Alkarama rappelle la possibilité de recourir aux juridictions universelles à l’encontre des responsables irakiens impliqués dans les exécutions arbitraires collectives, dont la fréquence a récemment augmenté.
Les autorités irakiennes ont récemment procédé à l'une des plus grandes vagues d'exécutions depuis 2003, en remettant en septembre les corps d'au moins 50 détenus exécutés par pendaison dans la prison centrale de Nasiriyah, au sud du pays.
Rachid Mesli, directeur d’Alkarama, a déclaré : « Il est alarmant que les autorités irakiennes continuent depuis des années à priver des vies et à commettre des massacres sous le couvert de la peine de mort, basée sur des procès politisés qui ne respectent pas les normes minimales de justice. »
« Alkarama suit de près depuis des années l'érosion du droit à la vie dans un pays souffrant de grandes lacunes structurelles dans son administration, et où le système de justice n'est pas apte à émettre des peines de mort alors que le pays reste sous l'influence de forces étrangères conflictuelles, compromettant l'indépendance des institutions, notamment la justice. », a-t-il ajouté.
Crime contre l'humanité
Mesli a souligné que « les exécutions collectives en Irak équivalent à des crimes contre l’humanité », un point également soulevé par des experts des Nations unies.
Des experts en droits de l'homme ont alerté sur les exécutions systématiques menées par le gouvernement irakien contre des prisonniers condamnés à mort, fondées sur des aveux obtenus sous la torture et sur une loi antiterroriste imprécise. Selon le droit international, ces exécutions constituent une privation arbitraire de la vie et pourraient être qualifiées de crime contre l'humanité.
Dans un communiqué en date du 27 juin 2024, les rapporteurs spéciaux ont déclaré : « Nous sommes alarmés par le nombre élevé d'exécutions rapportées publiquement depuis 2016, près de quatre cents, dont 30 cette année, ainsi que par l'engagement politique explicite à continuer d'appliquer les peines de mort, en totale ignorance des irrégularités signalées dans l'administration de la justice, des cas de disparitions forcées et des aveux entachés de torture ayant conduit à ces condamnations injustes. »

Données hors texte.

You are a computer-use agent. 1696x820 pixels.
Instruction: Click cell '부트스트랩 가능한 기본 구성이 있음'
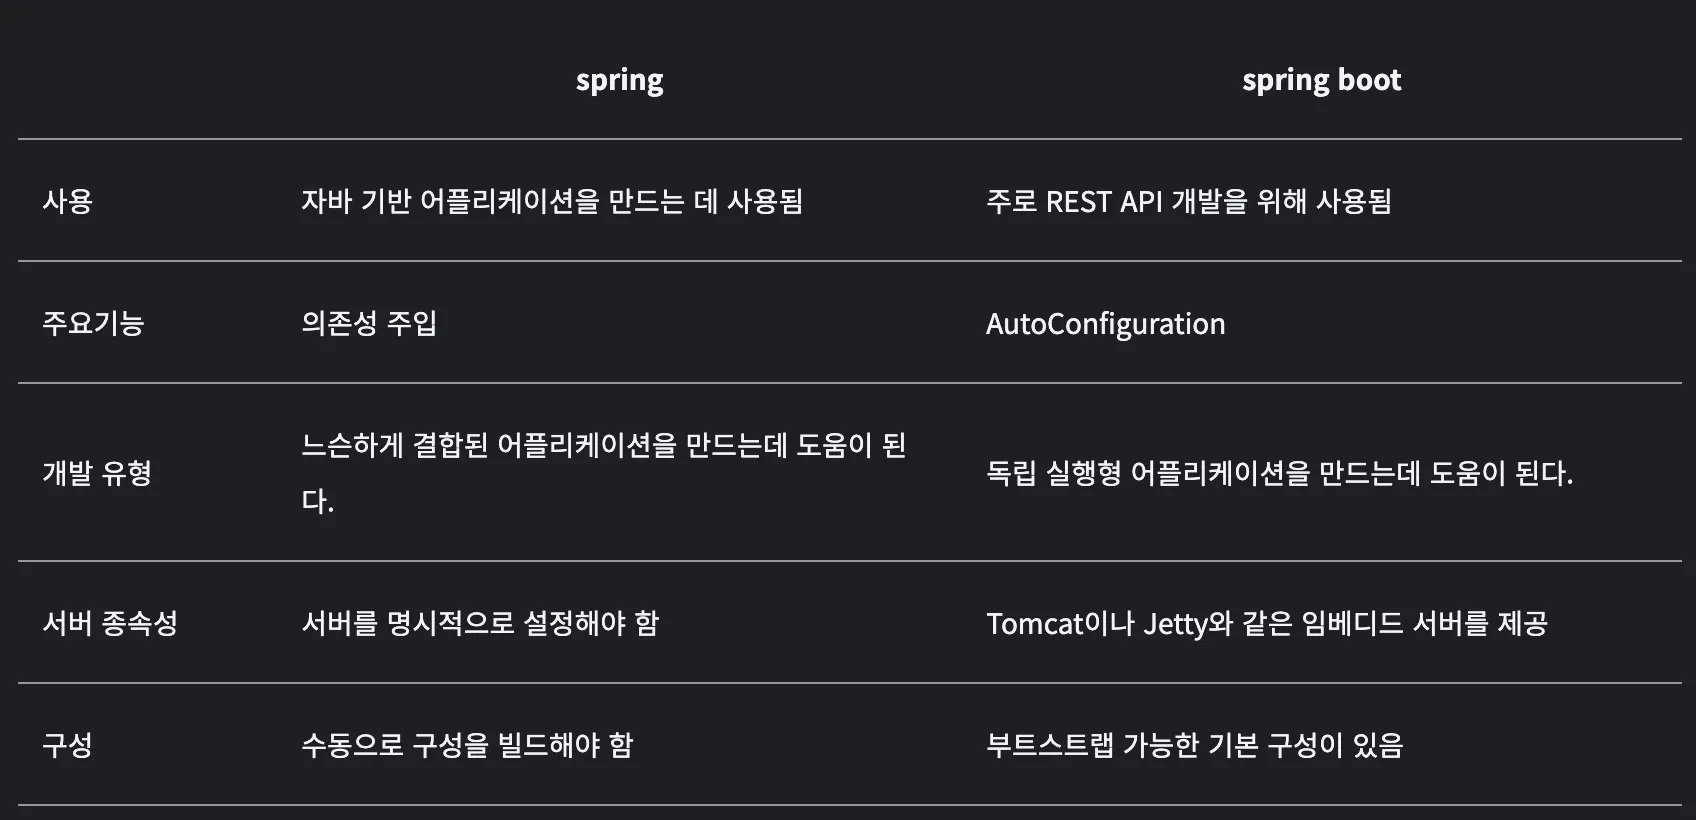(1195, 745)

Les experts ont une nouvelle fois exhorté le gouvernement irakien à suspendre immédiatement toutes les exécutions, à garantir un nouveau procès équitable pour les prisonniers condamnés à mort, en particulier ceux accusés de crimes liés au terrorisme, et à mener des enquêtes complètes et impartiales sur toutes les allégations de disparitions forcées, de torture et de mauvais traitements, conformément aux normes internationales, et à rendre les résultats publics.
Un registre officiel en Irak recense environ 8 000 prisonniers en attente d'exécution. Selon les experts, les exécutions arbitraires généralisées et systématiques peuvent constituer des crimes contre l'humanité, engageant la responsabilité pénale de tout responsable impliqué, que ce soit directement ou par consentement.
Activité d’Alkarama
Depuis deux décennies, Alkarama travaille sur de nombreux cas de violations des droits de l’homme en Irak, y compris les exécutions après des procès inéquitables, les exécutions extrajudiciaires, les disparitions forcées, les détentions arbitraires et la torture.
Alkarama a déposé des plaintes auprès des procédures spéciales, mais le problème persistant reste le manque de coopération du pays avec les mécanismes des Nations unies en matière de droits de l’homme. Par exemple, Alkarama a émis de nombreux appels urgents aux procédures spéciales des Nations unies concernant le jeune Yéménite Saleh Moussa Ahmed Mohammed al-Baydani (né en 1993), disparu depuis son enlèvement en 2009. Les autorités irakiennes affirment avoir appliqué sa peine de mort, en dépit des requêtes et des lettres émises par les mécanismes onusiens demandant la suspension de l'exécution.
Alkarama exhorte les organisations de la société civile et les familles des condamnés à mort en Irak à rompre le silence et à agir rapidement pour documenter les jugements et collecter toutes les informations nécessaires, notamment les noms des juges, des responsables politiques, des chefs de milices et de toute personne impliquée dans ce crime contre l'humanité.
Alkarama se tient prête à collaborer avec les familles des victimes, y compris en déposant des plaintes devant la justice internationale contre toute personne impliquée dans des procès arbitraires et inéquitables ayant abouti à des condamnations à mort.